[[ Stored data open ]]

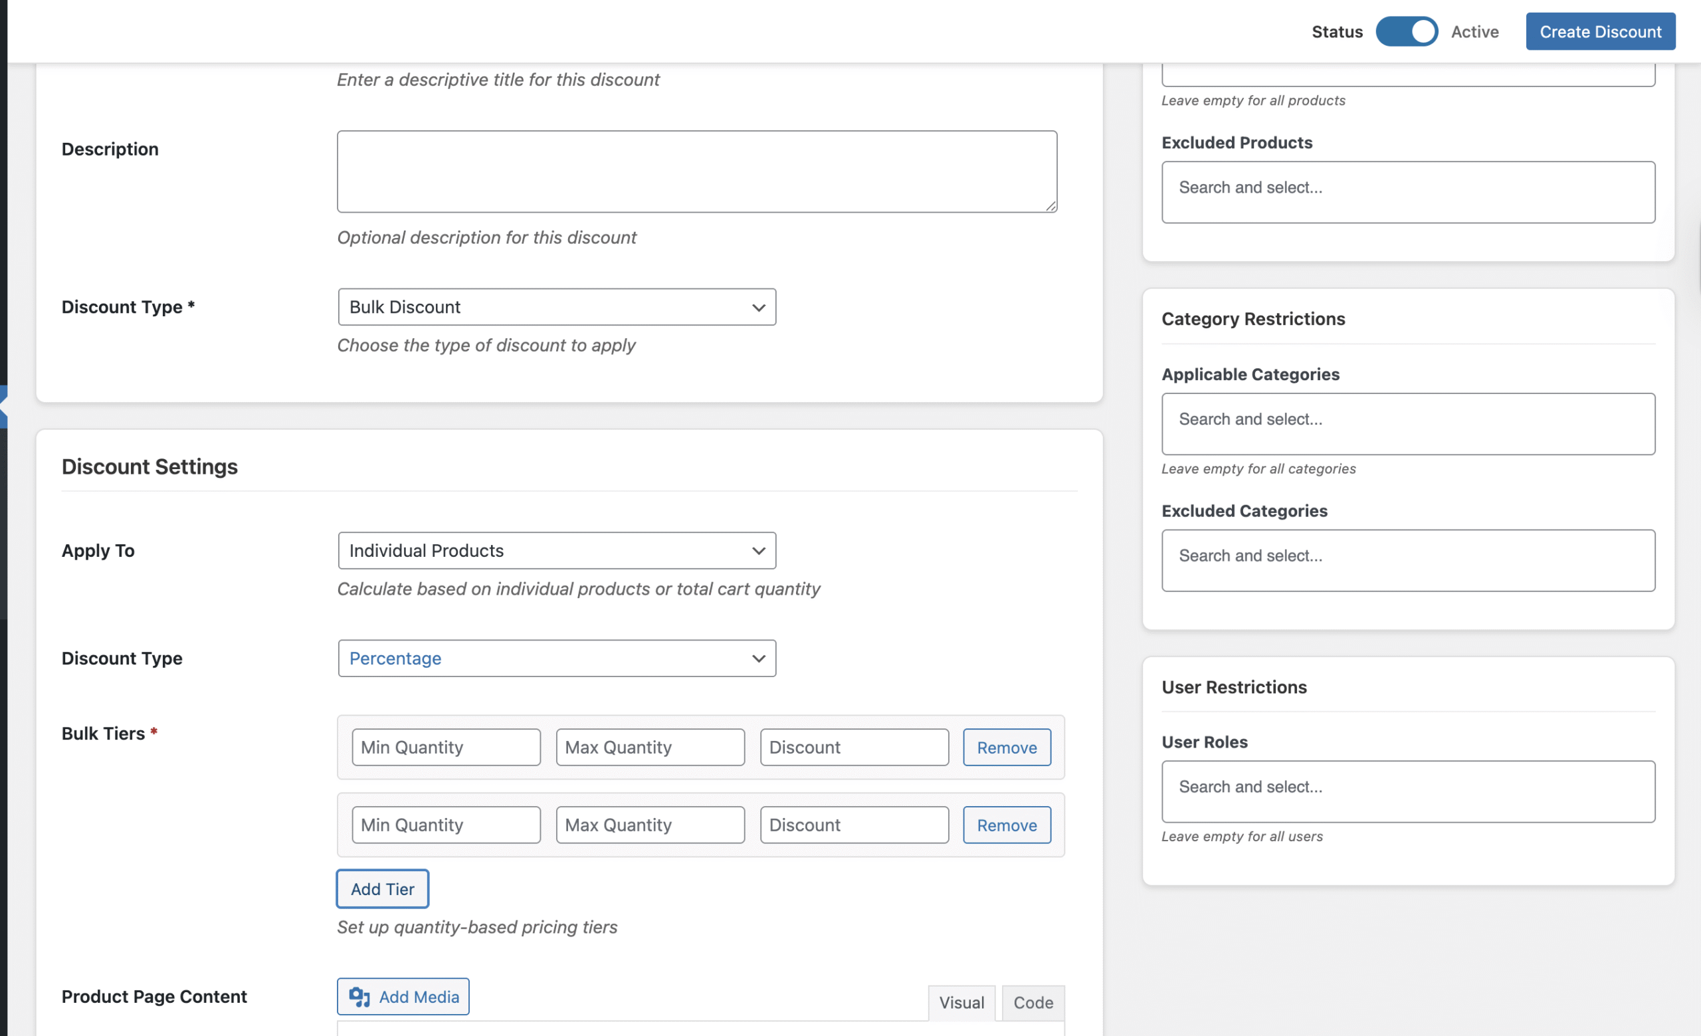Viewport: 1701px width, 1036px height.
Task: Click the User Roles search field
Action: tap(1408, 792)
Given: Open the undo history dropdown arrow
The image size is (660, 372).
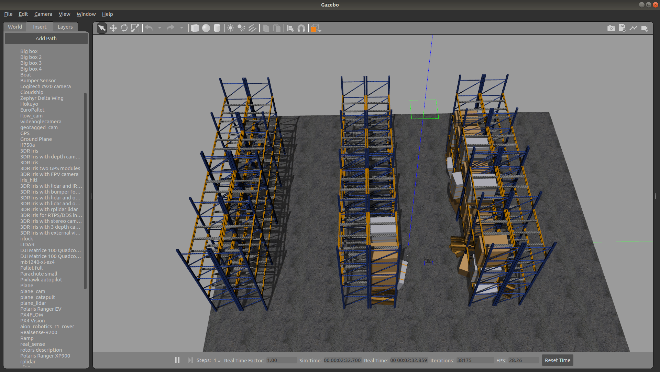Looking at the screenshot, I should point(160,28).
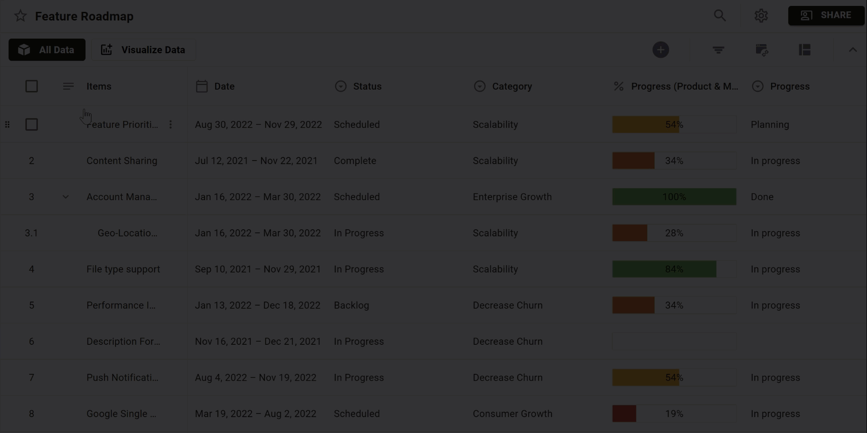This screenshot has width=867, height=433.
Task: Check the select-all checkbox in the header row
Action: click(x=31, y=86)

[[ Stored data closed ]]
[[ Stored data open ]]

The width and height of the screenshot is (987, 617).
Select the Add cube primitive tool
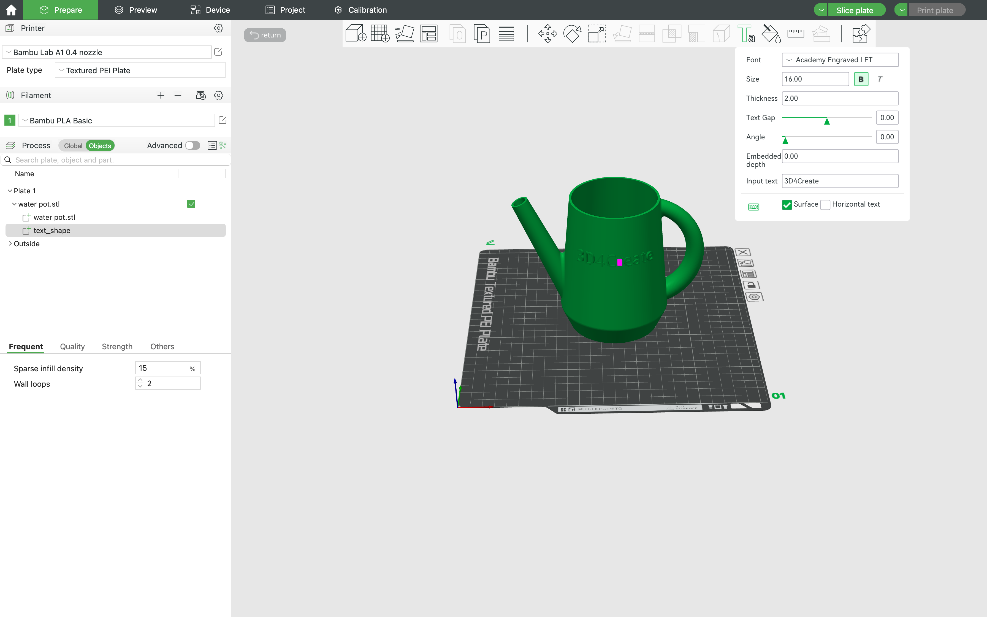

[[ Stored data closed ]]
[[ Stored data open ]]

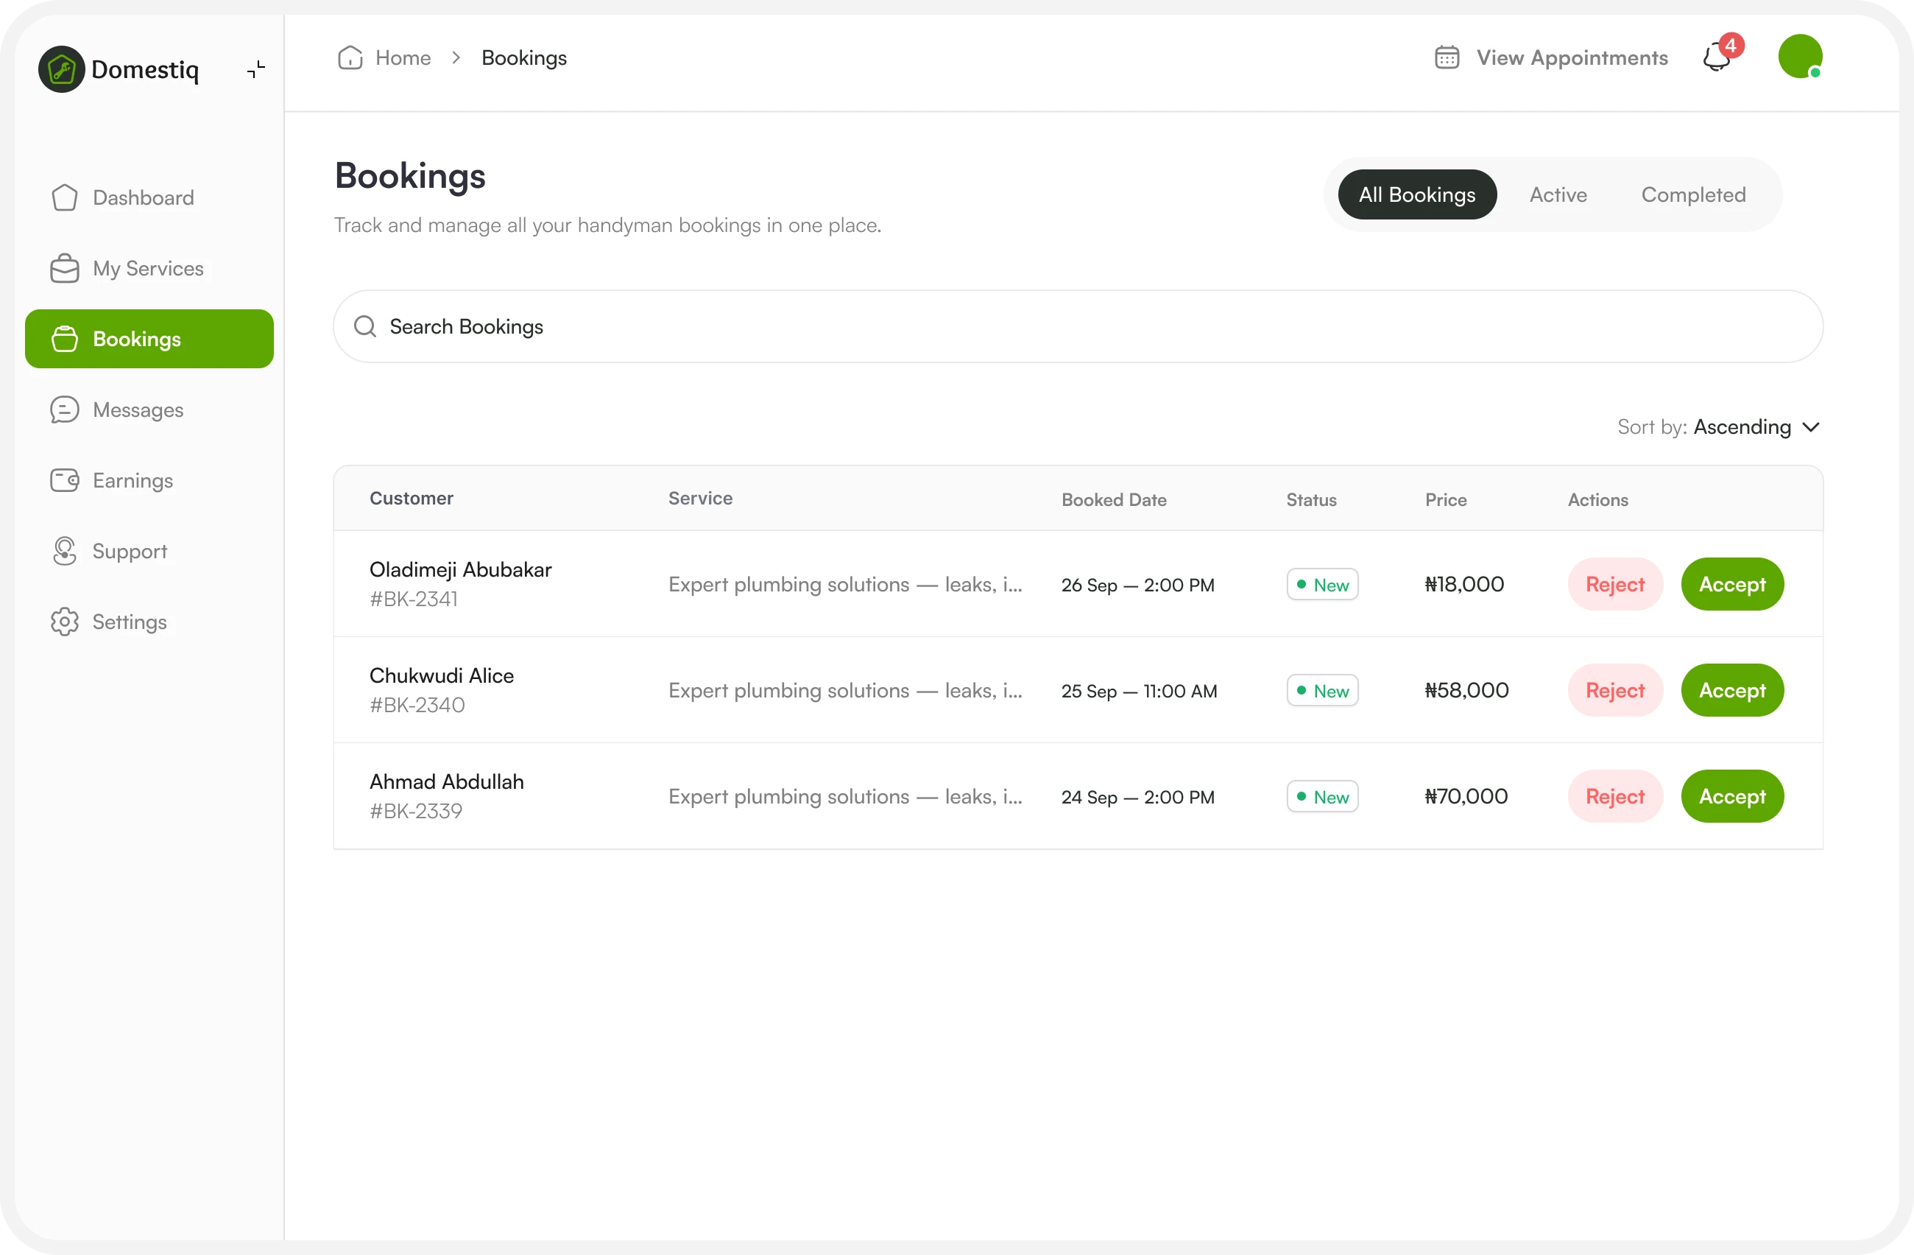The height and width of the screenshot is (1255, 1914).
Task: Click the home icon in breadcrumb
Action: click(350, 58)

[[ Stored data closed ]]

What you will do - From the records above, repeat exactly the lines from the one with "The width and" through the one with "Select the Add cube primitive tool", both included.

Solved exercise -
The width and height of the screenshot is (987, 617).
Select the Add cube primitive tool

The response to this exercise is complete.